(WORK REQUIRED):
Output the data once more, exactly as given.

(STUDY MATERIAL):
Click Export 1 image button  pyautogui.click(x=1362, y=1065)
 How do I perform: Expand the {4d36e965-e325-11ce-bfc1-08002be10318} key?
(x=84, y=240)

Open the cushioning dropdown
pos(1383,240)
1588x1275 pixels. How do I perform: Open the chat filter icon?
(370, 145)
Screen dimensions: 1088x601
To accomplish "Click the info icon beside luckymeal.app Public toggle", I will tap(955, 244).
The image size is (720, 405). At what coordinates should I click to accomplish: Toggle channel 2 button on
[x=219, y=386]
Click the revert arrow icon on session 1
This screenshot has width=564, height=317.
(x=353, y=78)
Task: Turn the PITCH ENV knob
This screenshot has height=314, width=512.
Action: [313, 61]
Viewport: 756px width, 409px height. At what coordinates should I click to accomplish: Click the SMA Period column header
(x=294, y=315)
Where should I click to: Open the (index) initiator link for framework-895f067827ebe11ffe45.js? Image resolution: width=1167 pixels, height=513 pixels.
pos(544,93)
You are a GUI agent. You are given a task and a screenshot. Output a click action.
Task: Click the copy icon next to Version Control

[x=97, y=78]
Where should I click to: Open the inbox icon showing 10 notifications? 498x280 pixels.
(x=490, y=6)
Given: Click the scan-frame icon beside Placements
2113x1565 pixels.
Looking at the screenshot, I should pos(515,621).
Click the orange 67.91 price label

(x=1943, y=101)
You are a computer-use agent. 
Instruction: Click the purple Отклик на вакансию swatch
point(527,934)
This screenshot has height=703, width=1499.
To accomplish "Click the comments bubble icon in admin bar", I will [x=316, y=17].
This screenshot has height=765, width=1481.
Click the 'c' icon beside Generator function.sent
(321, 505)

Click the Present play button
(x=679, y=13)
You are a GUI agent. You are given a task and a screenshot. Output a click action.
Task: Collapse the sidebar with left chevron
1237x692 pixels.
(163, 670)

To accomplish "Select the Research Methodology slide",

(RESULT OF THE EXERCISE):
Click Export 1 image button  pyautogui.click(x=1362, y=1065)
 How do I perform: Expand the {4d36e965-e325-11ce-bfc1-08002be10318} key?
(x=84, y=240)

Open the cushioning dropdown
pos(1383,240)
1588x1275 pixels. How do I perform: Open the chat filter icon?
(370, 145)
Screen dimensions: 1088x601
To accomplish "Click the info icon beside luckymeal.app Public toggle", I will tap(955, 244).
The image size is (720, 405). At what coordinates should I click to accomplish: Toggle channel 2 button on
[x=219, y=386]
Click the revert arrow icon on session 1
This screenshot has width=564, height=317.
(x=353, y=78)
Task: Turn the PITCH ENV knob
This screenshot has height=314, width=512.
Action: [313, 61]
Viewport: 756px width, 409px height. At what coordinates should I click to accomplish: Click the SMA Period column header
(x=294, y=315)
Where should I click to: Open the (index) initiator link for framework-895f067827ebe11ffe45.js? Image resolution: width=1167 pixels, height=513 pixels.
pos(544,93)
You are a GUI agent. You are given a task and a screenshot. Output a click action.
Task: Click the copy icon next to Version Control

[x=97, y=78]
Where should I click to: Open the inbox icon showing 10 notifications? 498x280 pixels.
(x=490, y=6)
Given: Click the scan-frame icon beside Placements
2113x1565 pixels.
Looking at the screenshot, I should pos(515,621).
Click the orange 67.91 price label

(x=1943, y=101)
You are a computer-use agent. 
Instruction: Click the purple Отклик на вакансию swatch
point(527,934)
This screenshot has height=703, width=1499.
To accomplish "Click the comments bubble icon in admin bar", I will [x=316, y=17].
This screenshot has height=765, width=1481.
Click the 'c' icon beside Generator function.sent
(321, 505)

Click the Present play button
(x=679, y=13)
You are a GUI agent. You are given a task and a screenshot. Output a click action.
Task: Collapse the sidebar with left chevron
1237x692 pixels.
(163, 670)

To accomplish "Select the Research Methodology slide",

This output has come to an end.